Recommendations on replacing halogen bulb with LED

nsaspook

Joined Aug 27, 2009
13,289
Why is this question in General Science, Physics & Math?

I normally select the corn-cob versions as work-lamp bulb replacements. No real technical reason other than, it works for me.
 

Ya’akov

Joined Jan 27, 2019
9,165
Replacement bulbs for T style halogens are going to be:

• Considerably dimmer than the halogen
• Considerably larger than the halogen

Though they‘ve gotten much better, be sure to measure the available space (depth, of course—length is fixed). and be prepared for much lower output.
 

Ya’akov

Joined Jan 27, 2019
9,165
Oh, and the newer bulbs will use a newer version of COB technology that will outperform the corn style (many distinguishable SMD LEDs) by quite a margin. Be sure to check the output ratings.
 

nsaspook

Joined Aug 27, 2009
13,289
Oh, and the newer bulbs will use a newer version of COB technology that will outperform the corn style (many distinguishable SMD LEDs) by quite a margin. Be sure to check the output ratings.
Thanks, I'll try one on my old house paint lights I keep the 500W bulb in for inverter test loads.
 

MisterBill2

Joined Jan 23, 2018
18,535
First, COB is short for Chip On Board, for those who might not be familiar with that acronym. And next, although not for sale everywhere, there are incredibly bright LED lights. Some are very bright, very good quality, and quite expensive. (Your opinion about the price may differ.)
 

Ya’akov

Joined Jan 27, 2019
9,165
Is this the new COB
or is it something else?
Yes, but…

It is rated at 2000lm—if that is accurate (and it is often overstated) then it is not a “200W equivalent”. Halogen bulbs typically produce 20lm/W so that would make is a 100W equivalent, if true.

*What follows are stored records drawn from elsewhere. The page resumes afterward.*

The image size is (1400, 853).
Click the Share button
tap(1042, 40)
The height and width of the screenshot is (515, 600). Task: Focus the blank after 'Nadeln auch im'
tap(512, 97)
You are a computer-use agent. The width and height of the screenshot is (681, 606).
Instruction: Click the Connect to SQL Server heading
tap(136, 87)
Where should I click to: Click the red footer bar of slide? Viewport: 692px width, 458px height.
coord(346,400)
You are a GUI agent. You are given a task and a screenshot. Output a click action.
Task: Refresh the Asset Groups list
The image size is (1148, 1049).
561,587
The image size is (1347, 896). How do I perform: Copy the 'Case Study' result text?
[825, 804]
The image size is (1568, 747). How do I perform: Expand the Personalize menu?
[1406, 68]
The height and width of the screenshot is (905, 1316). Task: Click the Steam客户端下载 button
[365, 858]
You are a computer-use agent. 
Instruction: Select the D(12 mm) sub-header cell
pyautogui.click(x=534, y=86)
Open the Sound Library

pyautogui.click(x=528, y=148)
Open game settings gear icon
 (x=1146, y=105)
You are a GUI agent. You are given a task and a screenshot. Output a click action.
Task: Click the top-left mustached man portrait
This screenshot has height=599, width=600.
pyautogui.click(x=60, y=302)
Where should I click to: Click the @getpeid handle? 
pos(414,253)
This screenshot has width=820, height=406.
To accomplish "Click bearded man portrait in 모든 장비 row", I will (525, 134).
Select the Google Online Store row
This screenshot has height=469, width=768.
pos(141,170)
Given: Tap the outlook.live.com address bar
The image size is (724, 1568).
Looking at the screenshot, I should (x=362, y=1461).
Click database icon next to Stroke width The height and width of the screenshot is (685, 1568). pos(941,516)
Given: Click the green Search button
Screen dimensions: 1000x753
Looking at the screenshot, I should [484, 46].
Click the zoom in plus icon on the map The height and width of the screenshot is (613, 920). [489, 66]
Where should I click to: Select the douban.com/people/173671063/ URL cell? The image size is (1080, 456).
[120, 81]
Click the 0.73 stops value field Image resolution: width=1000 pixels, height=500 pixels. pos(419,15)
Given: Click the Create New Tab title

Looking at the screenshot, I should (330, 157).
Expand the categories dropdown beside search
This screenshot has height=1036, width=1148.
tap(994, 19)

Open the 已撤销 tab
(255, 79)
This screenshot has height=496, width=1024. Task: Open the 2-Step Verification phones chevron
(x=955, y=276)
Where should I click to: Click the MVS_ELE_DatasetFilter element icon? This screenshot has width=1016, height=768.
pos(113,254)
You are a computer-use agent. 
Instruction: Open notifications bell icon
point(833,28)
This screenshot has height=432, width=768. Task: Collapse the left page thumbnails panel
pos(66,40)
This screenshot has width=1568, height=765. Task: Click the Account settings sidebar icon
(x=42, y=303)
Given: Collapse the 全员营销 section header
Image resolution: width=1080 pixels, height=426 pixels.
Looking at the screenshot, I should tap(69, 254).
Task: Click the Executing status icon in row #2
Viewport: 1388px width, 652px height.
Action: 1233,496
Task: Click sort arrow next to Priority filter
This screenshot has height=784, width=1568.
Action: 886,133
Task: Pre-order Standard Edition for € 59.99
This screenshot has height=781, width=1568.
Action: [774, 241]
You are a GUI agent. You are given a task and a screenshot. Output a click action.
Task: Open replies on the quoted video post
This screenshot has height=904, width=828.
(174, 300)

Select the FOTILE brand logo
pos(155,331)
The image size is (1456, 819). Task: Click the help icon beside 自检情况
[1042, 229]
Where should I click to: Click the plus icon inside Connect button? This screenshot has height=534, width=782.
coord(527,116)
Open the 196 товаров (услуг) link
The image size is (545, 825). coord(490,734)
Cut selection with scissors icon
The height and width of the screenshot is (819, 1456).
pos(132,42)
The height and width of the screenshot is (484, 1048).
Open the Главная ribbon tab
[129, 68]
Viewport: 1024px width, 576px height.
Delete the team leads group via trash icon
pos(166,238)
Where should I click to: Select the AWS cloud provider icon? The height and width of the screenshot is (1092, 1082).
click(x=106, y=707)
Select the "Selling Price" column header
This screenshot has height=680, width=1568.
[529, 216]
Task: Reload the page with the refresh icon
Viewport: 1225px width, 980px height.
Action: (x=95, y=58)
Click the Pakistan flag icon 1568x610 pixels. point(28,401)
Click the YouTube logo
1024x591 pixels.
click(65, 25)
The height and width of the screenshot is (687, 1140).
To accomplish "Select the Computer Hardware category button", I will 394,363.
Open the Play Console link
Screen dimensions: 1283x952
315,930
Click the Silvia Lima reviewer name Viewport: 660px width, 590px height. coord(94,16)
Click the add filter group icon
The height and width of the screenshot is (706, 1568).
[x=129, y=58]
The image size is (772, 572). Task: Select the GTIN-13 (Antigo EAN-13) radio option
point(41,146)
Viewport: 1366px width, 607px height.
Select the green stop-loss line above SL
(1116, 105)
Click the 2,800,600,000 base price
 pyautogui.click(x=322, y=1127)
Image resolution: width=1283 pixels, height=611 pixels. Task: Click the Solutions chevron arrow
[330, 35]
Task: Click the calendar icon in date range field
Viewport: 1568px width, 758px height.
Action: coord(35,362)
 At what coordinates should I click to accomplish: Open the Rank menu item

Second, it has a 3000K color temperature which is quite “warm” (ironically, since it is actually quite cool, temperature-wise). It’s a very pleasant option for general lighting but probably not ideal for task lighting. ≥4000K and ≤~6000K with high CRI (Color Rendering Index) is a much better choice for a variety of reasons.

One of them is the apparent brightness which changes with color temperature, even if two emitters produce the same output in lumens, a 3KK emitter will not be as useful for sheer lighting as a 5KK one (for example).

You can tell by the very orangey color of the phosphor coating it is a warm light, and I would prefer it for room lighting over something “cooler” to be sure.

If 2000lm at 3000K is good for you, it’s probably a good choice but keep the 20lm/W rule of thumb in mind when selecting a replacement.
 

Ya’akov

Joined Jan 27, 2019
9,165
Thanks, I'll try one on my old house paint lights I keep the 500W bulb in for inverter test loads.
See my reply, above. Make sure you choose something with enough output at an appropriate color temperature for the application and I am sure you will find them really quite good.